• November 5, 2024

Philip Morris Challenges Health Warnings

 Philip Morris Challenges Health Warnings
Image by jessica45 from Pixabay

Philip Morris USA filed a lawsuit on May 6 in the U.S. District Court for the District of Columbia to block the graphic cigarette warnings that tobacco companies will be required to print on their products in the United States starting June 18, 2021.

It follows a similar lawsuit filed last month by other tobacco companies in the U.S. District Court for the Eastern District of Texas.

This is the Food and Drug Administration’s (FDA) second attempt to enact graphic health warnings under the 2009 Family Smoking Prevention and Tobacco Control Act. The first rule was struck down by the federal court in the District of Columbia as a violation of the First Amendment. The plaintiffs in Texas case state that this version of the FDA’s rule is no improvement and urge the court to strike down both the rule and the Tobacco Control Act’s graphic-warnings requirement as violations of the First Amendment.

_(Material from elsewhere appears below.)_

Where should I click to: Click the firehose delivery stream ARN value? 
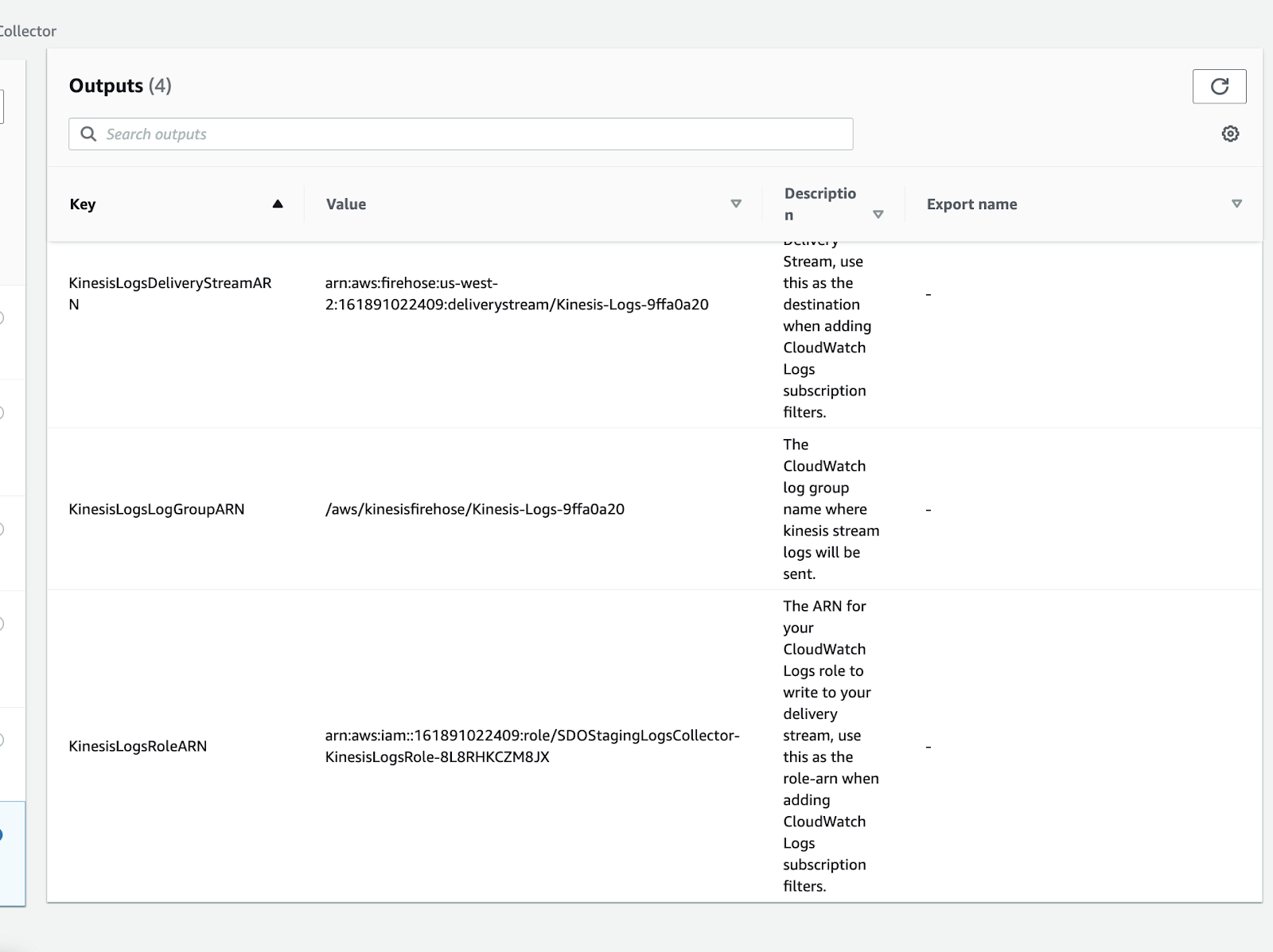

The companies allege that FDA’s required warnings force plaintiffs to become a “mouthpiece for the government’s anti-smoking advocacy” and are “precisely the type of compelled speech that the First Amendment prohibits.”

The new rule includes 11 graphic images paired with textual warnings. Among other smoking-related afflictions, the images depict a person with neck cancer, ill children and bloody urine

Also on May 6, the plaintiffs and the government in the Texas case jointly proposed to delay the implementation date for the graphic warnings for four months, from June 18, 2021, to Oct. 16, 2021. 

Public health advocates expressed outrage at the legal challenge. “It is truly shameless for tobacco companies to file these lawsuits at a time when there is clear evidence that smoking can increase risk of severe complications and even death from Covid-19,” said Matthew L. Myers, president of the Campaign for Tobacco-Free Kids.

“We urge the Administration to vigorously defend these warnings in court and urge the court to reject the proposed four-month delay.”